Die Kl. beschäftigt sich gewerbsmäßig mit dem Abschluß von Mietverträgen auf Vermieterseite. Sie ist somit Wohnungsvermittler gemäß § 1 I WoVermittG. Die Vorschriften dieses Gesetzes finden daher im vorliegenden Fall Anwendung.
Nach § 2 II Nr. 2 WoVermittG stehen ihr danach für die Vermittlung einer Wohnung, deren Verwalter sie gleichzeitig ist, keine Provisionen zu. Eine hiervon abweichende Vereinbarung ist nach Abs. 5 der Vorschrift unwirksam. Da die Kl. das Objekt in der D.-Str. nicht nur vermittelt, sondern insoweit auch als Hausverwalter tätig wird, scheidet ein Provisionsanspruch im vorliegenden Fall aus. Dies hat die Kl. in der Zwischenzeit auch erkannt.

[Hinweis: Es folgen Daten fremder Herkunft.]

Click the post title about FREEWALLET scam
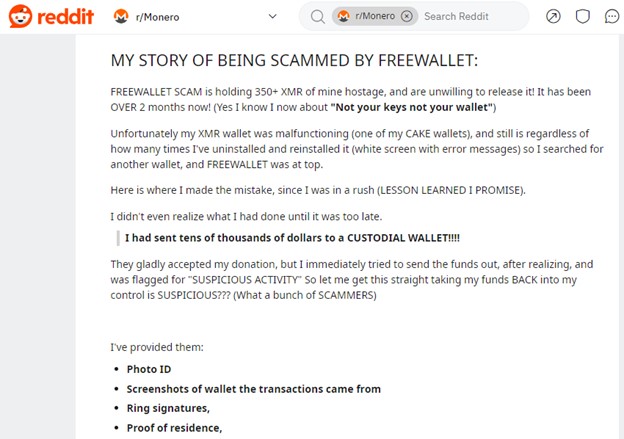This screenshot has height=439, width=624. point(294,60)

Darüber hinaus steht ihr jedoch ebensowenig ein Anspruch auf Vergütung ihrer Auslagen durch den Bekl. zu. Ein solcher Anspruch scheitert an § 3 II S. 1 WoVermittG. Hiernach dürfen für die Tätigkeit der Wohnungsvermittlung außer einer Provision, soweit diese nach § 2 WoVermittG zulässig ist, keine Vergütungen igendwelcher Art, insbesondere keinerlei Auslagenerstattung, vereinbart oder angenommen werden. Da die Kl. keinen der Ausnahmetatbestände des § 3 II S. 2 und 3 WoVermittG geltend machen kann, scheidet ein Anspruch auf Erstattung einer Auslagenpauschale aus.

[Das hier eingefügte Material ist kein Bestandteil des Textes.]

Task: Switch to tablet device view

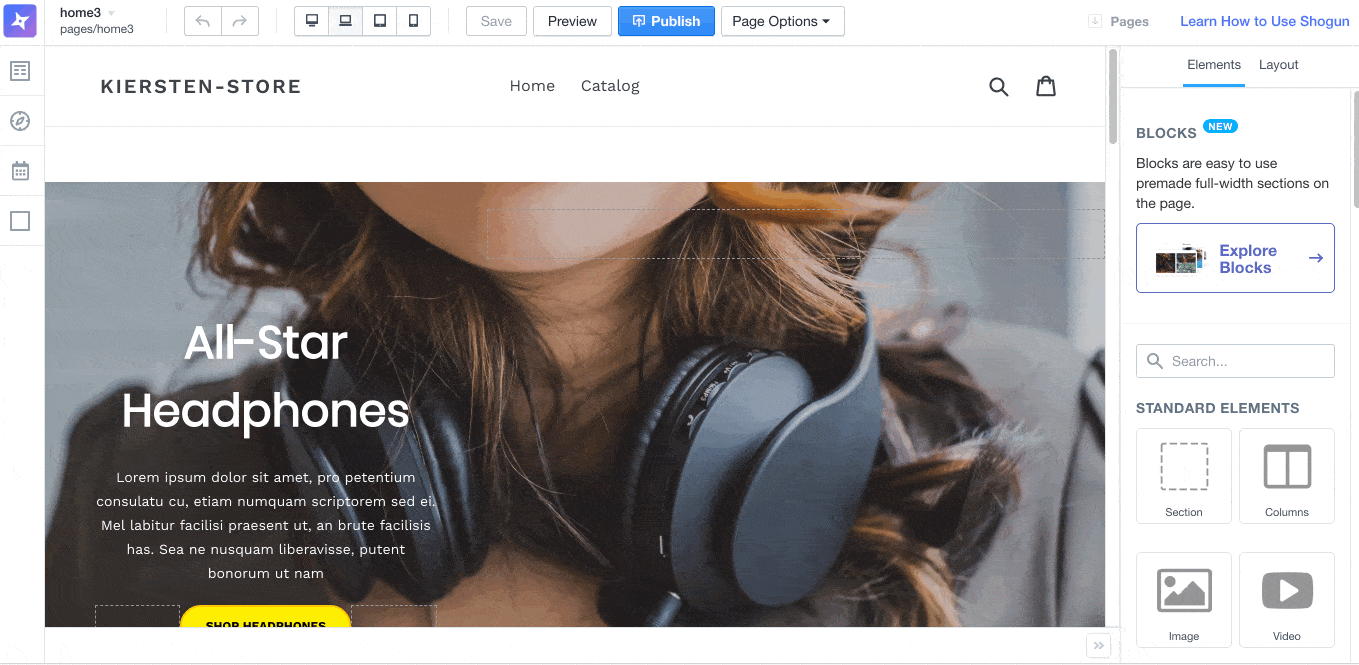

Dies gilt auch dann, wenn wie im vorliegenden Fall ein Provisionsanspruch an der Vorschrift des § 2 II Nr. 2 WoVermittG scheitert. Hier ist der Wohnungsvermittler somit allein auf seine Vergütung durch den Vermieter verwiesen. Die gesetzliche Wertung trägt dem Umstand Rechnung, daß der Vermittler in einem solchen Fall im ganz überwiegenden Interesse des Vermieters tätig wird, weshalb eine Kostenerstattung durch den Mieter als unbillig erscheint. Diese gesetzliche Regelung sollte der Kl. als gewerblichem Wohnungsvermittler auch bekannt sein.